SafeD and Nullable concept
Steven Schveighoffer
schveiguy at yahoo.com
Thu Jan 15 06:42:55 PST 2009
"Denis Koroskin" wrote
>I think I have found one more reason for Nullable concept to appear in D:
>
> Since SafeD disallows pointers, it needs something safe to replace them.
>
> For example, it is impossible to use AA in SafeD, because opIn_r returns a
> pointer:
>
>> Foo[Bar] aa;
>>
>> Bar bar = new Bar();
>> Foo* fooPtr = bar in aa; // this line is disallowed in SafeD
>
> I wonder why it returns a pointer, and shouldn't it return Nullable!(Foo)
> (or just Foo? as an alias) instead?
Because you can change the value, not what the value poitns to. For
example, in an AA, if I want to replace the object found at a specific key,
I need a reference to the class reference, i.e. a pointer.
I think what might be useful is to make references nullable (and have some
operator to determine if that is the case), and use references instead of
pointers wherever a null return value is a possibility. The danger of
pointers is that you can willy-nilly point them to any memory location.

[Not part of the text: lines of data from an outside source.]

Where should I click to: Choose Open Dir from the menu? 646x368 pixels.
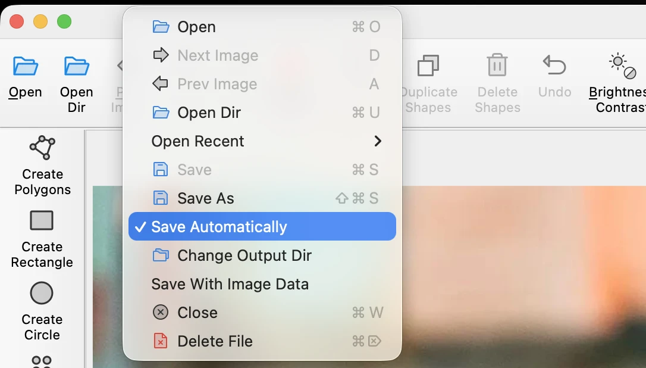[x=208, y=113]
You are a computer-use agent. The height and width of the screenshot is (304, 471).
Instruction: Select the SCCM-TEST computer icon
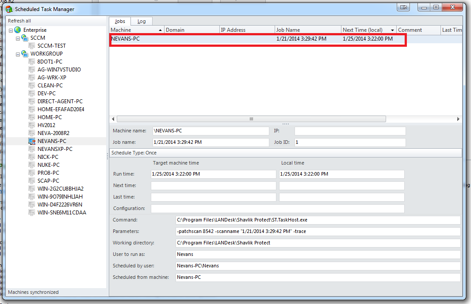pyautogui.click(x=31, y=45)
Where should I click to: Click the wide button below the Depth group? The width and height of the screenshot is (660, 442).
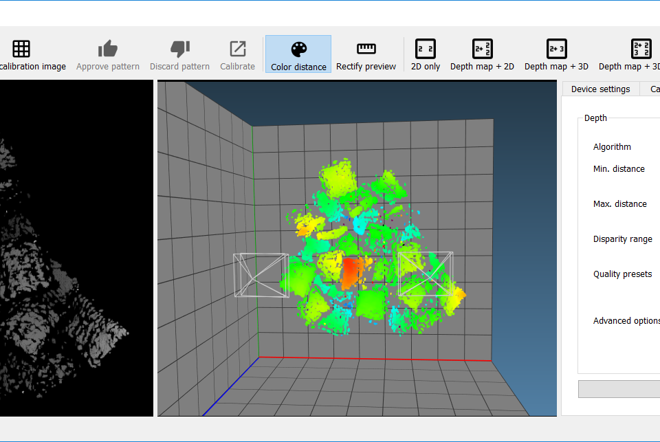point(619,389)
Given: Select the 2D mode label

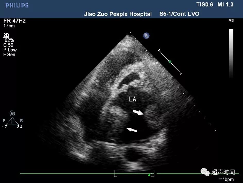Looking at the screenshot, I should tap(6, 35).
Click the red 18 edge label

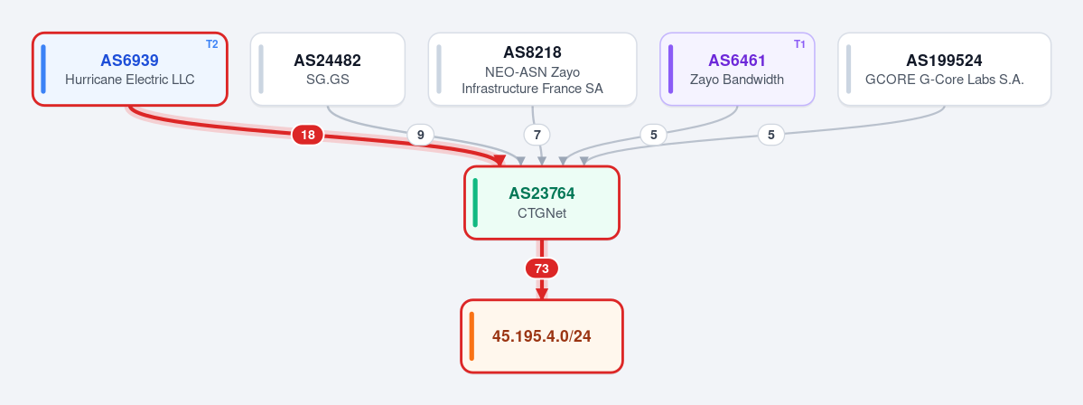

References stick to where they were set (and in SafeD, cannot be created
with pointer arithmetic).
so something like:
ref Foo fooPtr = bar in aa;
if(fooPtr !is nullref) // new keyword
{
...
}
or
if(fooPtr !refis null)
or with no new keywords:
if(ref fooPtr !is null)
>> Foo? foo = bar in aa; // null, if item is missing
>
> Note that now it became slightly more efficient, because we don't need an
> additional pointer dereference, which was present when we returned Foo*!
Then how do you change the value at that location? To further demonstrate
the point, imagine Foo is a struct, not a class.